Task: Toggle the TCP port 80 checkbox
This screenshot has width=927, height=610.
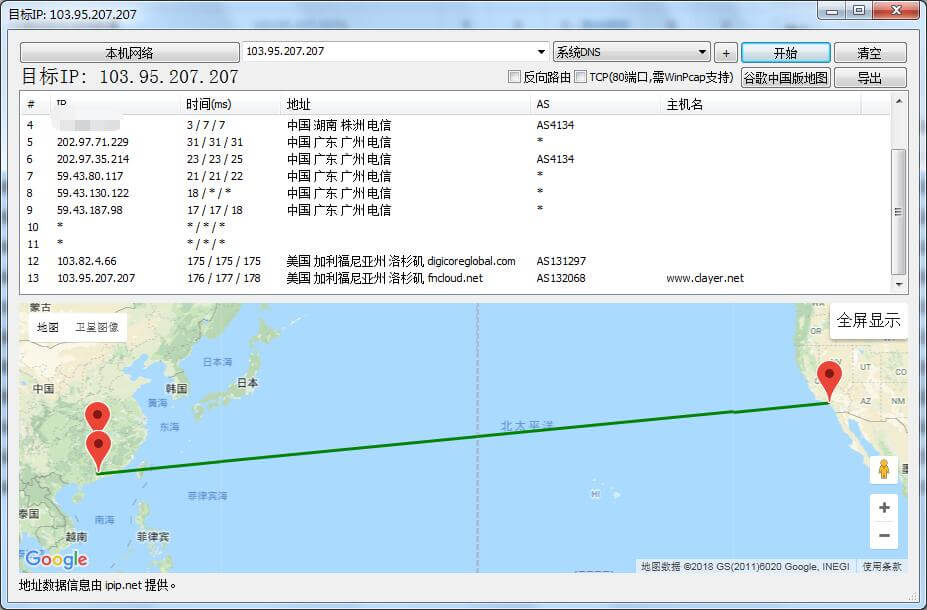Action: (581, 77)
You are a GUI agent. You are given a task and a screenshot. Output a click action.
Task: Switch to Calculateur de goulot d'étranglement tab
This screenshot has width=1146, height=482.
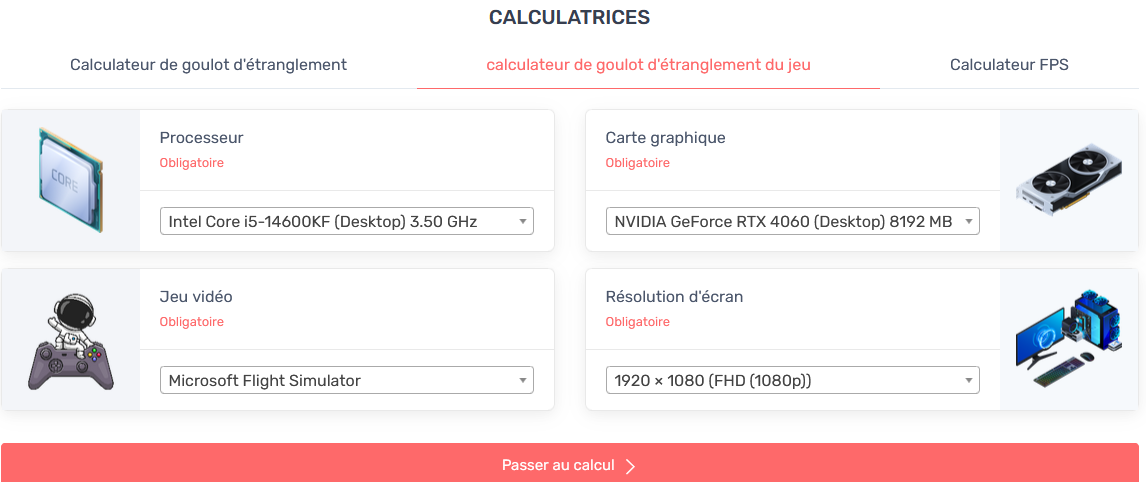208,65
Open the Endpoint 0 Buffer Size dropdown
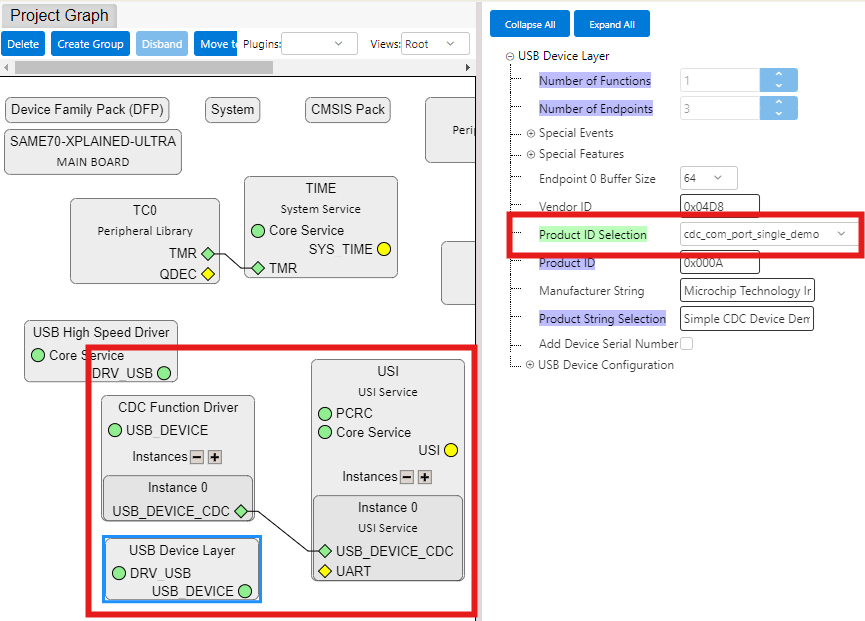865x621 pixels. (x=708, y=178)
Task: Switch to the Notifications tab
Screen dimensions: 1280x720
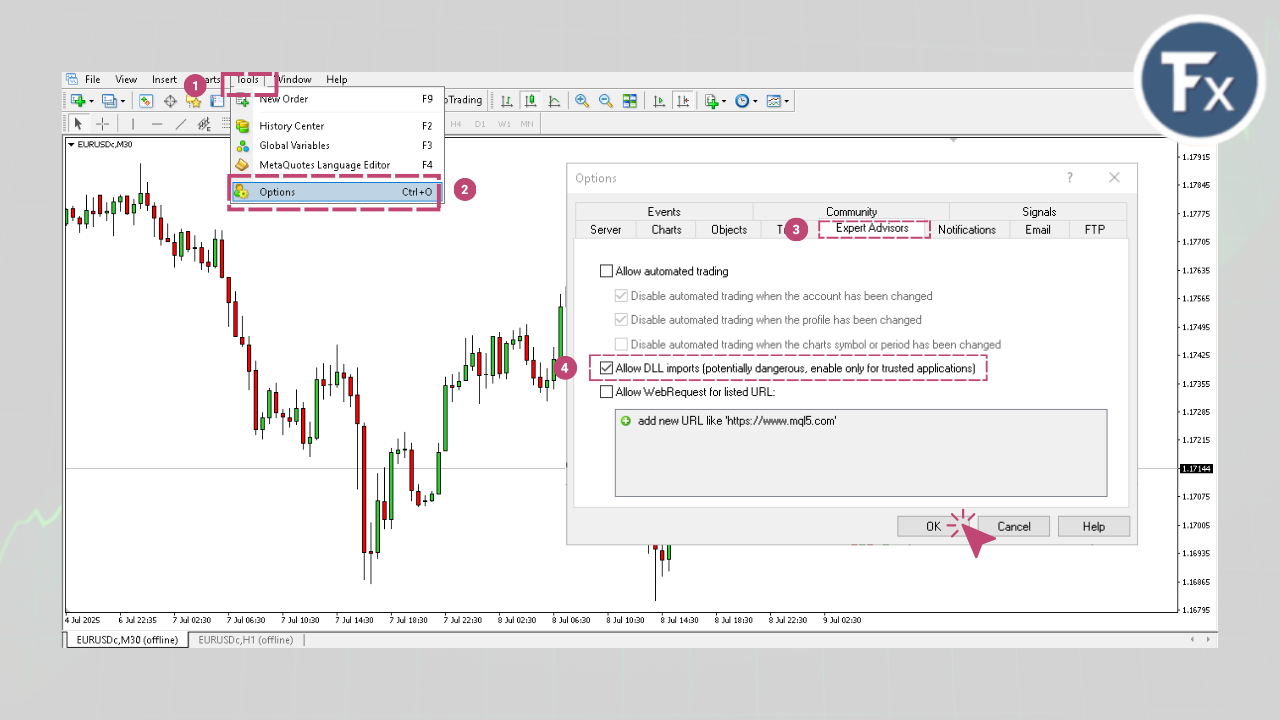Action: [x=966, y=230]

· · · · · · ·

AIM | Transcribe the part of the rows that opens with the line containing "You are a GUI" and continues through the last of the rows, including both ends. Leave the pictures out of your answer.

RESULT OF THE EXERCISE |
You are a GUI agent. You are given a task and a screenshot. Output a click action.
Task: Switch to Calculateur de goulot d'étranglement tab
This screenshot has width=1146, height=482.
208,65
Open the Endpoint 0 Buffer Size dropdown
865x621 pixels. (x=708, y=178)
Task: Switch to the Notifications tab
Screen dimensions: 1280x720
Action: [x=966, y=230]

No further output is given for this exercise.